Review: Death’s New Lease On Life

Review by Heather Taylor

Death’s New Lease on Life is an illustrated novel, written by Brendan O’Connell and art by Fiona Boniwell. I think before I delve a little deeper into the review of the story, I should give you all a little bit of background information on how this illustrated novel came to be.

The team of Brendan and Fiona came about through a whole series of events. There were people who introduced the pair, there was the Cork Creative Space pilot scheme and there was also an Indiegogo campaign. The result of it all was the creation and distribution of Death’s New Lease on Life.

At its very core, this story is a children’s story. On their website, Brendan and Fiona explain that the story delves into children’s fascination with all things macabre, but does so in a light, humours fashion. The artwork conveys this fact immediately. Fiona’s style is simple and clean, perfect for drawing comics aimed at children. She hit the nail on the head in my opinion. Ten out of Ten Fiona!

The story follows the Grim Reaper, or Death, throughout his daily routine in the Netherworld. It appears that Death has become unhappy with his life. Yes that sounds a bit funny, but it is true, Death has a life, and he’s getting a bit bored with it. Brendan is an excellent wordsmith, describing Death’s despondent feelings very eloquently. Sometimes a bit too eloquently in my opinion with words like “equivocation” and “ignominious,” being a bit too complicated for even the brightest of children. To make it completely age appropriate and a novel that could be read by children of all abilities, I would suggest using other synonyms for overly complicated words.

Getting back to the story. Death is feeling depressed, and he seems to be stuck in a rut. Once day something happens to change all of that. A mysterious door falls off somewhere down from his office, opening up a portal. Not remembering where the portal leads to, Death decides to climb through it and at the other end he is met with something that changed his world…forever. Penguins!

I don’t want to spoil the rest of the story for anyone, but I will say that what happens with Death and the Penguins is quirky, funny and rather heart warming. However there is a slightly serious note that comes at the end of the story. The note does surround the question of “What does happen when Death takes a holiday/retirement?” and Brendan answers this question quite nicely. As an adult reading the story, I was able to guess something along the lines, somewhere around the middle of the story, what would happen if Death did retire, but for a child reading this, the answer may come as a surprise and it is very poignant.

Overall this was a very entertaining story.
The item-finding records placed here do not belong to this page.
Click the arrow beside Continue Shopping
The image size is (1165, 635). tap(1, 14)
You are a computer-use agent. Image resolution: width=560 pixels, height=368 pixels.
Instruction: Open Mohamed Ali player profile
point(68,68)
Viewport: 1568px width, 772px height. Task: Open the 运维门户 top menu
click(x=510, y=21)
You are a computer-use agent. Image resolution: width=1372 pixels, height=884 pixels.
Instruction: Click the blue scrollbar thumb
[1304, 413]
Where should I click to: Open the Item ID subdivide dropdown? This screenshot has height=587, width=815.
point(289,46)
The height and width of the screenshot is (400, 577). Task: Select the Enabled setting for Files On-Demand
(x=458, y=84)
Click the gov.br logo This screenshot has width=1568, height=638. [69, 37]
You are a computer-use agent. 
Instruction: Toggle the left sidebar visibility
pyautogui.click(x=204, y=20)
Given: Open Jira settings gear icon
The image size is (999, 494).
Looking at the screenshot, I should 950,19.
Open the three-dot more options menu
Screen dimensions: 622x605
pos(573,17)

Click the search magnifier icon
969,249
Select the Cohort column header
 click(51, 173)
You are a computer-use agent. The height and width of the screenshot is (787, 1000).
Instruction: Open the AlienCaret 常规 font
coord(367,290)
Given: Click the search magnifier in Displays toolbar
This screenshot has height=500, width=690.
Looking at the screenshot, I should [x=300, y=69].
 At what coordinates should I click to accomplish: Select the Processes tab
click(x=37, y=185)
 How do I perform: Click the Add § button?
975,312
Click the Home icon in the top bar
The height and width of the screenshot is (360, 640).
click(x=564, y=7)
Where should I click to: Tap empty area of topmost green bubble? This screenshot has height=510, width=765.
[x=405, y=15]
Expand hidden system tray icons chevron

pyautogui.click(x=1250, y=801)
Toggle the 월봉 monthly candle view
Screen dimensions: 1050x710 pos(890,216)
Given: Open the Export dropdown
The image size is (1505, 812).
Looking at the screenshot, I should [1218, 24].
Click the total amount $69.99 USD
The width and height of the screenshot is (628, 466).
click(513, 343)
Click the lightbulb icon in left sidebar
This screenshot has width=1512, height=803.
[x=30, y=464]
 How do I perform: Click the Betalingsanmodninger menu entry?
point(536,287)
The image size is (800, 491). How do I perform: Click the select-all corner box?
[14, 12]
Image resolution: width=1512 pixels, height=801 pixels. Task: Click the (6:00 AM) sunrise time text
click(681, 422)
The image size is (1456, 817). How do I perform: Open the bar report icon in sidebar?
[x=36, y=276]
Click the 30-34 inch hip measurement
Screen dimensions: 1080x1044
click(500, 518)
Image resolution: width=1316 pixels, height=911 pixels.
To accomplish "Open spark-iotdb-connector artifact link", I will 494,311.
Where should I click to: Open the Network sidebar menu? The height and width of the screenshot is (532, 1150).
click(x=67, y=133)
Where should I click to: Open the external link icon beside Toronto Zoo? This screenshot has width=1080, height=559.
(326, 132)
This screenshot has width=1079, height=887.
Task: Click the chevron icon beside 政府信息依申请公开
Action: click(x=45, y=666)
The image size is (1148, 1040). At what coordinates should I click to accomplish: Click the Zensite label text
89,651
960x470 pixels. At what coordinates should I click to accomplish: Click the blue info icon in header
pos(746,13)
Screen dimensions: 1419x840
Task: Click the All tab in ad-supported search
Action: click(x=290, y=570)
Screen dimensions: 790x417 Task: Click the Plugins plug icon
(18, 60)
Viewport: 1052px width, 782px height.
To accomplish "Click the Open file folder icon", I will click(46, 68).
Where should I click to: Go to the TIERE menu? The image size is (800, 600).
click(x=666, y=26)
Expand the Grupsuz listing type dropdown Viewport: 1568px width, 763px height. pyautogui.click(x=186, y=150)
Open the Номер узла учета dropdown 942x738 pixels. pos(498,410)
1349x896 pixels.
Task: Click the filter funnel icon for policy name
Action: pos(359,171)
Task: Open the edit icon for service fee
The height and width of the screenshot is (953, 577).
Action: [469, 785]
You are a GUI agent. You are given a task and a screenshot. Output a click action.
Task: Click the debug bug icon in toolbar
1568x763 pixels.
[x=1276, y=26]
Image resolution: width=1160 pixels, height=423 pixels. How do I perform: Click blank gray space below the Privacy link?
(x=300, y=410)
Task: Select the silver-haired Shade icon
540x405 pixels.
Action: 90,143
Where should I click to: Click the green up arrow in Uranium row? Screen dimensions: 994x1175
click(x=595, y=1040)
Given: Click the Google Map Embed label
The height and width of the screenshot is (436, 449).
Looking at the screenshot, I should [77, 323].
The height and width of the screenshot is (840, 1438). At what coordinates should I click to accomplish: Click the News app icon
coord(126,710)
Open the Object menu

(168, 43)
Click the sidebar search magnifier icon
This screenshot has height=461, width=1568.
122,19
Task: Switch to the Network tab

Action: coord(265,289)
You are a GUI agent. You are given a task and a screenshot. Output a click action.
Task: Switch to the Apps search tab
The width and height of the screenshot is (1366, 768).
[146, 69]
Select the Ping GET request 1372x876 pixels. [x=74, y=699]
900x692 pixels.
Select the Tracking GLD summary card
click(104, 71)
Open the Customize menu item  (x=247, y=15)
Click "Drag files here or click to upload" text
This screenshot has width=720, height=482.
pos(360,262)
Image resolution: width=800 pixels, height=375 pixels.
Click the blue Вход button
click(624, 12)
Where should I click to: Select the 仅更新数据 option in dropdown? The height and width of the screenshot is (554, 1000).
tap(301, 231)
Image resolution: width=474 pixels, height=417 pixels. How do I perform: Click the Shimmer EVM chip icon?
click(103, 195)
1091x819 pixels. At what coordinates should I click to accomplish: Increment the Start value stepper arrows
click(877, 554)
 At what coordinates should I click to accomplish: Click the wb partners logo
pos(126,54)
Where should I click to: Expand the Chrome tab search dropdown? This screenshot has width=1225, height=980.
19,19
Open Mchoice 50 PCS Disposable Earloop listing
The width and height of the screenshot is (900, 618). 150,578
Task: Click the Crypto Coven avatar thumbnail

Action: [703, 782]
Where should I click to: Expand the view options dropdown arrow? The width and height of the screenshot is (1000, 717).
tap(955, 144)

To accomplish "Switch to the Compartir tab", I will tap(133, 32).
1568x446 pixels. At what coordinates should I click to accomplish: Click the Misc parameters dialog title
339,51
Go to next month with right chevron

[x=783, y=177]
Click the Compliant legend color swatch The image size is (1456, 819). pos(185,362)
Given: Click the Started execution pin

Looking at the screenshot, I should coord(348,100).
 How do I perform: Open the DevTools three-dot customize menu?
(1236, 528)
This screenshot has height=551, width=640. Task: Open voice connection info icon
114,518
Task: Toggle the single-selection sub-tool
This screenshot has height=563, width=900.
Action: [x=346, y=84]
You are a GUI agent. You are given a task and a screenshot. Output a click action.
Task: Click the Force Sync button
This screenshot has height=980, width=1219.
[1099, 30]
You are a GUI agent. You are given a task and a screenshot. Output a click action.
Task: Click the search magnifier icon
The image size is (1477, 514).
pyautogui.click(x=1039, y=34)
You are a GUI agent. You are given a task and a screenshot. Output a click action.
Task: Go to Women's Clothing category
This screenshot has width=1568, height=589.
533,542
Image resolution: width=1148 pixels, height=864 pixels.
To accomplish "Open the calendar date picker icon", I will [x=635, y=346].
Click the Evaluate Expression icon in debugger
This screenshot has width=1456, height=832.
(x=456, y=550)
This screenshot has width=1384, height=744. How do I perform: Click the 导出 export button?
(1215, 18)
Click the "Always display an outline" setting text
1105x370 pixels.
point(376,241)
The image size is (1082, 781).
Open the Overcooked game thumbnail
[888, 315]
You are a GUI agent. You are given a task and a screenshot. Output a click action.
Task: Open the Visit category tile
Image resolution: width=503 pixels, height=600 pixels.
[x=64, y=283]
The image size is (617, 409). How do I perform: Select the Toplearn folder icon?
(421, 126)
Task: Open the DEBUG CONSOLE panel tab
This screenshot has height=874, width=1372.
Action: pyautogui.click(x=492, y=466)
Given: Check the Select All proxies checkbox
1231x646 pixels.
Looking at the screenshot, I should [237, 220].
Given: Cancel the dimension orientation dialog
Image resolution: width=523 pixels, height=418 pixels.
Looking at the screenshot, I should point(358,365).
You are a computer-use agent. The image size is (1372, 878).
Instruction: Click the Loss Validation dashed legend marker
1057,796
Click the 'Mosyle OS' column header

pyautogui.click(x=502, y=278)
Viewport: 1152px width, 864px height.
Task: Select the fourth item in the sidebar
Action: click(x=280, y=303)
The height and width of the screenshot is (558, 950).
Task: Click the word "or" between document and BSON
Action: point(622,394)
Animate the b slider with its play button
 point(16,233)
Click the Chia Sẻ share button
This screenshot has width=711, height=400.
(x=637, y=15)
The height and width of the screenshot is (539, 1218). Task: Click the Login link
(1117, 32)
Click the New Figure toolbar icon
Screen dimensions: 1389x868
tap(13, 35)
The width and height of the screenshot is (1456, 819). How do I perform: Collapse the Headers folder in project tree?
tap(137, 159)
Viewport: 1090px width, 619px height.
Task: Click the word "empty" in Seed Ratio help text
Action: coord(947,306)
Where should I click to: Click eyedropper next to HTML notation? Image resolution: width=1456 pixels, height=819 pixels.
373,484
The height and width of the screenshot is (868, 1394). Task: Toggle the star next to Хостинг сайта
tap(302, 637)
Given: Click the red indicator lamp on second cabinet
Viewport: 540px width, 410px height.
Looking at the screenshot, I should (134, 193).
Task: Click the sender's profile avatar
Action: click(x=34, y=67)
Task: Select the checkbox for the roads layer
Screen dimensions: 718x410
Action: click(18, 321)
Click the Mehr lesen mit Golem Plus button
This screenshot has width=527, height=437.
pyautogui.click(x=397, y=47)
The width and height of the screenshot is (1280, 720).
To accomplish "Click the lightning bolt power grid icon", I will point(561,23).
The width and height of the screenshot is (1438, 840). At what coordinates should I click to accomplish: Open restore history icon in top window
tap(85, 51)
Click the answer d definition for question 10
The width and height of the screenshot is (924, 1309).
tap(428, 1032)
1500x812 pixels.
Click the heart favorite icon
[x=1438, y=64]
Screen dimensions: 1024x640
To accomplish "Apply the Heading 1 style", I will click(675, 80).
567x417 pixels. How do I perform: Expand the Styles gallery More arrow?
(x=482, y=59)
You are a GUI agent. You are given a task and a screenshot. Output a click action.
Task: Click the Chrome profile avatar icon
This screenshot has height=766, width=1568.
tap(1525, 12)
It’s the right type of lightness for a story that focuses on the macabre. I found myself smiling throughout the whole story; with the humour being right on point and cuteness of the penguins making me feel all giddy. I love Fiona’s artistic style and I think Brendan has a marvellous way with words. If I were to give the story a score out of five…I would give it a four. It would have been a five, but the presence of some overly complicated words knocked a point off for me. To make it more age friendly for children of all abilities, a couple of simpler, yet equally descriptive words would have been great. I would love to see something else come from this wonderful duo, maybe a little novella type sequel to Death’s New Lease on Life, or something brand spanking new. As long as they keep this winning form, I’m happy, and so should you be. Pick up a copy now!